The Supreme Court of the United States reinstated, on Friday March 4, the death penalty for one of the two perpetrators of the deadly Boston Marathon bombing in 2013, which left three dead and 264 injured.
The sentence of Djokhar Tsarnaev, a student of Chechen origin who had committed this attack with his brother, had been invalidated on appeal for procedural questions, related to the composition of the jury and the exclusion of elements during the trial.
The high court overturned that decision with a majority of six out of nine justices, all conservatives.
“Dzhokhar Tsarnaev has committed heinous crimes. The Sixth Amendment to the Constitution guarantees him a fair trial by an impartial jury and he got it,” she wrote in her judgment.
In 2013, then aged 19, he and his older brother, Tamerlan, planted two roadside bombs near the finish line of the Boston Marathon, causing carnage.
Identified by surveillance cameras, the two brothers had fled, killing a policeman during their run. The eldest had been shot during a confrontation with the police.

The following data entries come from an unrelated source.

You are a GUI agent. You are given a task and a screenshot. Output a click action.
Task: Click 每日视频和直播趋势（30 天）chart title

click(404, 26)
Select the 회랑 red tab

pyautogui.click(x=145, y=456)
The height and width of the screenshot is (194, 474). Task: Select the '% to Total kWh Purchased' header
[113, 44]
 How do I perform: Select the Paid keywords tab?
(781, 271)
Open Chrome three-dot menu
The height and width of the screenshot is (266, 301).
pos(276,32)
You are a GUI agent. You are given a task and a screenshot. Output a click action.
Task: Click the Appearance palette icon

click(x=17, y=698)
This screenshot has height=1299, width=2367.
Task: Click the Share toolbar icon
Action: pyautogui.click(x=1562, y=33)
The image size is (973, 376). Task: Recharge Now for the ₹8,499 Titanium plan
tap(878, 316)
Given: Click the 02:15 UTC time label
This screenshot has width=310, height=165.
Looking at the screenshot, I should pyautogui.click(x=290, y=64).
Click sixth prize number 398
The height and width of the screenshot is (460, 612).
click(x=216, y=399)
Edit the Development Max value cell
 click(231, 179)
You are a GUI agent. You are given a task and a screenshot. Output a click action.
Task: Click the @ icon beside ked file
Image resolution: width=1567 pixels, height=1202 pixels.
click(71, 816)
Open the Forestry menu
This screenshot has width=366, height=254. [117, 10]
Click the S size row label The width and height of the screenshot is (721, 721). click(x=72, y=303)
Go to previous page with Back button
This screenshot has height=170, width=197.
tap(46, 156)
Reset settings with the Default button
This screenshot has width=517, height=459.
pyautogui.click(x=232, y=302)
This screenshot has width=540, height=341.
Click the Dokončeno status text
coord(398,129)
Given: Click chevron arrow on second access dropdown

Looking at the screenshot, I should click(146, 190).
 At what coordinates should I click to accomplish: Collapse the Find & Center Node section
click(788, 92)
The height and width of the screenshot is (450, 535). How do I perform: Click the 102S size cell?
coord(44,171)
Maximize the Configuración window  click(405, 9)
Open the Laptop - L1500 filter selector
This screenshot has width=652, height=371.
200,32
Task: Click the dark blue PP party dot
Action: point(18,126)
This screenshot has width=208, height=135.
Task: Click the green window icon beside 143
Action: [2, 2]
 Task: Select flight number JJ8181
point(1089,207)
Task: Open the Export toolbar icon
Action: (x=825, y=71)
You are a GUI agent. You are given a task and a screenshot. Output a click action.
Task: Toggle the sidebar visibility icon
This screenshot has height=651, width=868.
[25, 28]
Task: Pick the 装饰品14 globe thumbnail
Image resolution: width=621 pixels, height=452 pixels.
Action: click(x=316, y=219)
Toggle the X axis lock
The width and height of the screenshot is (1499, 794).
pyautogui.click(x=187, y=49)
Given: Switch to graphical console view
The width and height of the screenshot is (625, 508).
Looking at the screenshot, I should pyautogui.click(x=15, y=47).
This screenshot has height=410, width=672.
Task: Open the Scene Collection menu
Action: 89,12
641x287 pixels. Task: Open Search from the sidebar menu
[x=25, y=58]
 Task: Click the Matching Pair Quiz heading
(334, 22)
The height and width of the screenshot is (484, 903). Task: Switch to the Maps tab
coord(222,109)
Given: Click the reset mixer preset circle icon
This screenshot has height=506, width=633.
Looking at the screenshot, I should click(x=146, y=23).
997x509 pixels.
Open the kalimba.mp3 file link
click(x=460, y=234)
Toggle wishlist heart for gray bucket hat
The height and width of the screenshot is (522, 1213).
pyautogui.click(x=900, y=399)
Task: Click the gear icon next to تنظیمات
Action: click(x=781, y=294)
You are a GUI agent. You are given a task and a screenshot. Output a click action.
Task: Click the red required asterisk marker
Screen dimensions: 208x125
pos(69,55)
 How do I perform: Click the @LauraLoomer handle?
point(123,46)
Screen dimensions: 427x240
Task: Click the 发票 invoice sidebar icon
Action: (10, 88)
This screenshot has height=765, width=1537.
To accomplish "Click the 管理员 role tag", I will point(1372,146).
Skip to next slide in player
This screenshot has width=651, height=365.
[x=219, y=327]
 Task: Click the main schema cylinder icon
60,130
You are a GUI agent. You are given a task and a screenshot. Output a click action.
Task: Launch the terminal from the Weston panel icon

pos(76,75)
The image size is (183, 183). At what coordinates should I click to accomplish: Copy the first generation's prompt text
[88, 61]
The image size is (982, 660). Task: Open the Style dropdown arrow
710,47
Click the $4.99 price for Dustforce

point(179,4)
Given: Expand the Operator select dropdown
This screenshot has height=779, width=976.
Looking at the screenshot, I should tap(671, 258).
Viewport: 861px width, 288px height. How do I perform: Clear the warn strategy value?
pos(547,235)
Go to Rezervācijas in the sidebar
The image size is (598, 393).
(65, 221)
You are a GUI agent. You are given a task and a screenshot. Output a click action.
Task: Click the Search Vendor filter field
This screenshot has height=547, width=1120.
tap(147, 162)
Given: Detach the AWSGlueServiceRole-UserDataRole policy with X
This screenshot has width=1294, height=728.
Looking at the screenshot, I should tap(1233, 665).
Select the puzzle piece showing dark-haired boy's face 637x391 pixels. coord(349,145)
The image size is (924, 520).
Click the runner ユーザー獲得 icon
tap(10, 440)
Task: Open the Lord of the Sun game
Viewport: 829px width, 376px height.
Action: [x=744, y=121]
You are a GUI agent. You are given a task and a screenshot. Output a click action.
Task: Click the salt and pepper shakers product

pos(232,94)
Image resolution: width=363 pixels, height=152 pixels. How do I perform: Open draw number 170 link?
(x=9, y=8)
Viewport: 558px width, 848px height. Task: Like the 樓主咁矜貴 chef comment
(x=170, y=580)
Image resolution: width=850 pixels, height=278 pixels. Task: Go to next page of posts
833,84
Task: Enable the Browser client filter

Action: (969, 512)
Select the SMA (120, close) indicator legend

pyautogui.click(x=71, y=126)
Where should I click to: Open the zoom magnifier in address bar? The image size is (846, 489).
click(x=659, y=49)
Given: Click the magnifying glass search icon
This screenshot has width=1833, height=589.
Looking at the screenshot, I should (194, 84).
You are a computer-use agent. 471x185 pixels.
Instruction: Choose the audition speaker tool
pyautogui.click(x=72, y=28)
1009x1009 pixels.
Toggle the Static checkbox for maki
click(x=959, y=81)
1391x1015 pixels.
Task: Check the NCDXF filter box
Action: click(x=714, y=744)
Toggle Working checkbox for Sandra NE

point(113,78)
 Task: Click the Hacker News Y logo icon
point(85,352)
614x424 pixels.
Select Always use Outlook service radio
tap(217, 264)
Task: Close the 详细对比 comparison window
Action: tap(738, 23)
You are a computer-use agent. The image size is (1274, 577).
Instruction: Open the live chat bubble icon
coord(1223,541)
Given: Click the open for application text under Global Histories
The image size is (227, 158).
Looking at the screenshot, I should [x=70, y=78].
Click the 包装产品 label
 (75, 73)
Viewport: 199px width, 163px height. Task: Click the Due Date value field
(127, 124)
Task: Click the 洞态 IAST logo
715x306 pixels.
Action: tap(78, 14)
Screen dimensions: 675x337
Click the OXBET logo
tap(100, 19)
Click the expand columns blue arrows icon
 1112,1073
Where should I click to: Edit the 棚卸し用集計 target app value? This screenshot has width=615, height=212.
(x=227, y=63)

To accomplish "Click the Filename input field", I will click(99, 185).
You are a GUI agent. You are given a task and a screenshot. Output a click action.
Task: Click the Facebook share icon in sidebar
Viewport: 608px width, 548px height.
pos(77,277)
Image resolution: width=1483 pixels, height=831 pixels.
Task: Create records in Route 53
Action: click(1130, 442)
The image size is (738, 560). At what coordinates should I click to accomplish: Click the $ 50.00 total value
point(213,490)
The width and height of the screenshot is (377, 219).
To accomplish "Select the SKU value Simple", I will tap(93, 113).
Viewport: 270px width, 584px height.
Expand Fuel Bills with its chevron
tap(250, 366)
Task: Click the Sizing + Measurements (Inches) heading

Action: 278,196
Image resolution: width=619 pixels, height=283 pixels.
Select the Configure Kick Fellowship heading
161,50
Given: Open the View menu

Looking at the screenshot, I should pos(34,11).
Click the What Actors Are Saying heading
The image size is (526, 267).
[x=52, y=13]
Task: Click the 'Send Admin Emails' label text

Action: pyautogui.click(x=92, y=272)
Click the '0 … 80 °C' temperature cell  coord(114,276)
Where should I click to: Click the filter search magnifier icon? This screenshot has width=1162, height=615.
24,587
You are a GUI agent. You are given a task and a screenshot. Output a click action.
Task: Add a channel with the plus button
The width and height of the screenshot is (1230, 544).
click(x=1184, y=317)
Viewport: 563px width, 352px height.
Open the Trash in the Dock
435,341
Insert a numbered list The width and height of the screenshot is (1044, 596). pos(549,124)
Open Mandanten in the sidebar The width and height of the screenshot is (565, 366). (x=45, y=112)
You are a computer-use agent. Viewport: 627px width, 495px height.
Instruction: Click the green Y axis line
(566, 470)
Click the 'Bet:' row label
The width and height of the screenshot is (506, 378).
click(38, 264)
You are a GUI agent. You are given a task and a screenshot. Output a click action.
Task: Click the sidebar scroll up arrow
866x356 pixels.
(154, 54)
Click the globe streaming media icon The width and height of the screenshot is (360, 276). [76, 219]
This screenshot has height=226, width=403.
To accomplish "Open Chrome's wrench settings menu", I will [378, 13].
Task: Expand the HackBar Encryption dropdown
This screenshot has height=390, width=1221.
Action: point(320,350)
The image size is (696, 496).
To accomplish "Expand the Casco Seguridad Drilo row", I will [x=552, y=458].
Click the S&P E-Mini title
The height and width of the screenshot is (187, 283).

Djokhar Tsarnaev was found injured, hidden in a boat. He had written on a wall that he wanted to avenge the Muslims killed in Iraq and Afghanistan.
In 2015, he was sentenced to death but the sentence was overturned in 2020 by an appeals court which cited two irregularities.
Even if this decision made it possible to keep Djokhar Tsarnev in prison for life, it had been strongly criticized by Donald Trump, who was then president. Fervent supporter of the death penalty, he had asked his government to seize the Supreme Court.
Once in the White House, Joe Biden might have withdrawn that request, but he let it take its course. During his campaign, the Democrat had nevertheless promised to work to abolish the death penalty at the federal level.